[Material for the task Boundary: Start]

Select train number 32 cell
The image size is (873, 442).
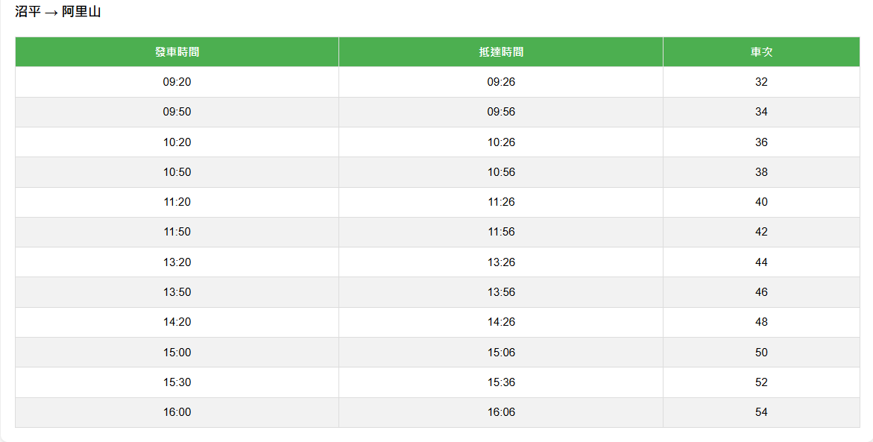tap(760, 82)
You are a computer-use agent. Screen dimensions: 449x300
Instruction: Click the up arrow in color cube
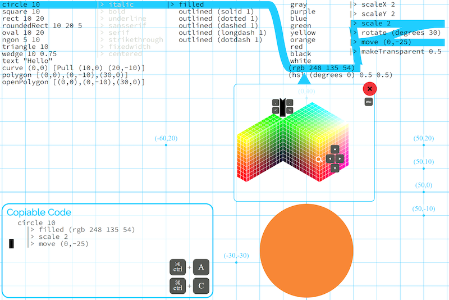click(x=335, y=149)
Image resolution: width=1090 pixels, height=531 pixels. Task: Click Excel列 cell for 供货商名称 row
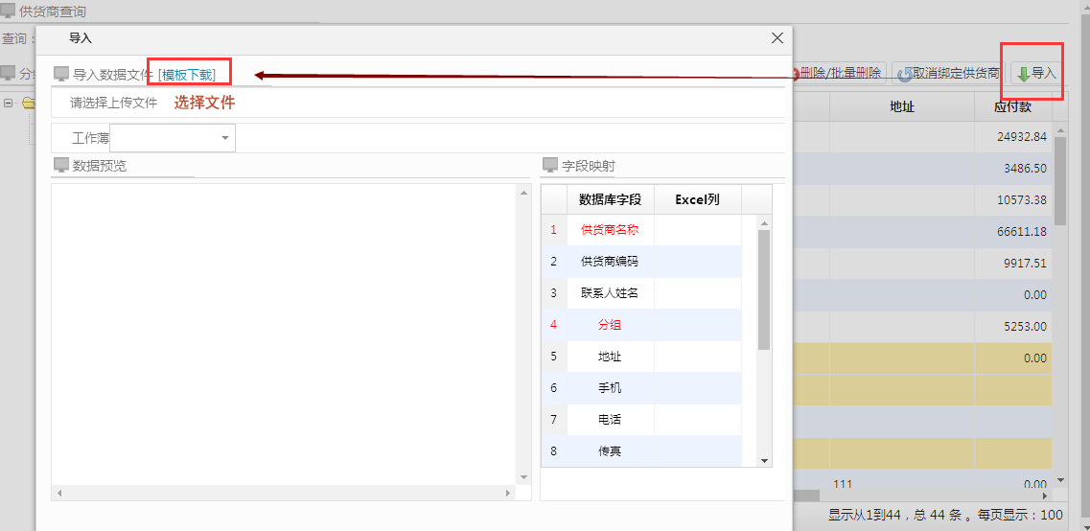(x=697, y=230)
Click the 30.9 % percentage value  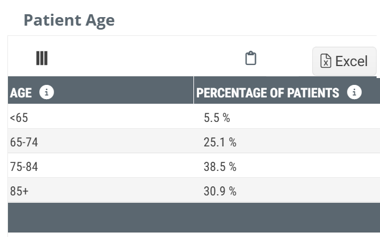220,191
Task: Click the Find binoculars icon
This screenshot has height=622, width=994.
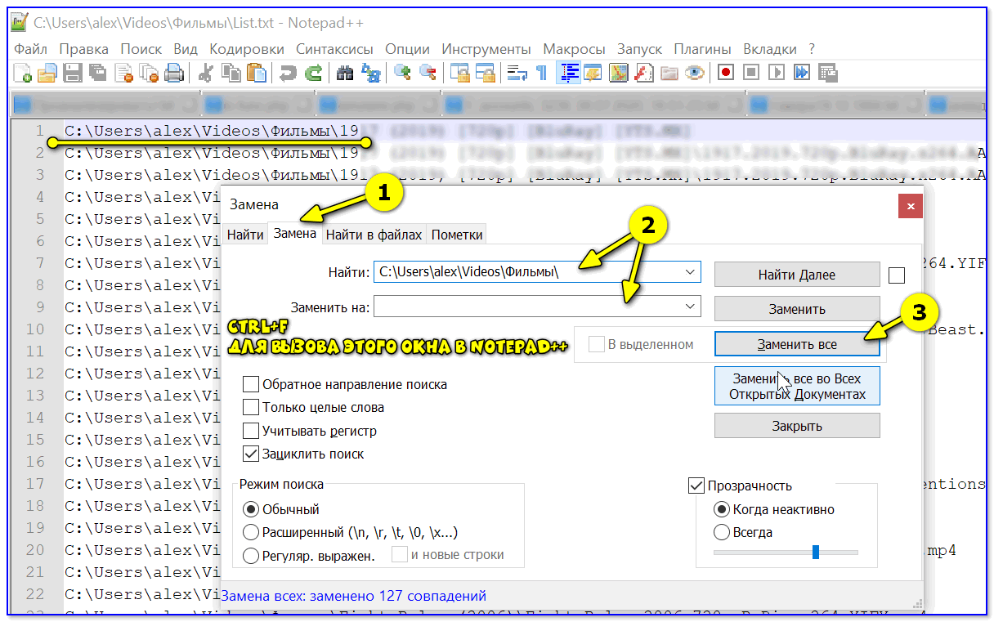Action: click(345, 74)
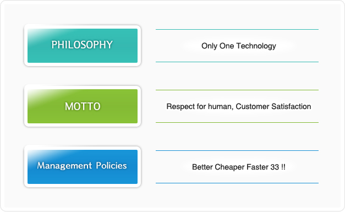This screenshot has height=212, width=345.
Task: Click the word "Management" on the blue button
Action: 64,166
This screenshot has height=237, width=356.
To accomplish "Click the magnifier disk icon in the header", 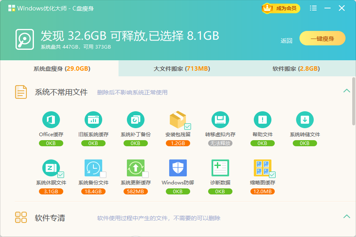I will 25,37.
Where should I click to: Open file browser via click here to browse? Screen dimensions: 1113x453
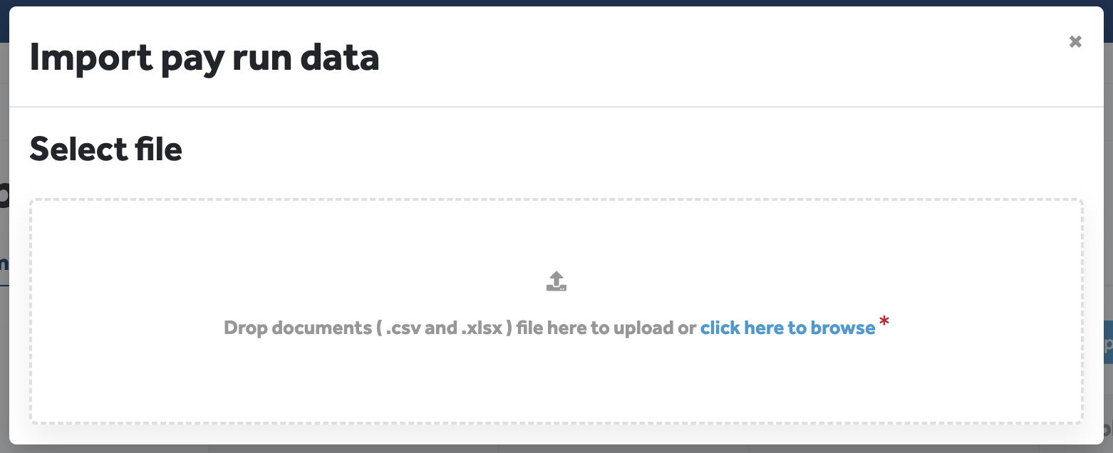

[Material for the task Boundary: End]

The required answer is each line of the data in which the word "dimensions" appears.

**Result of this exercise**
You are a computer-use agent. Screen dimensions: 449x300
Where should I click to: Open file browser via click here to browse? Screen dimensions: 1113x453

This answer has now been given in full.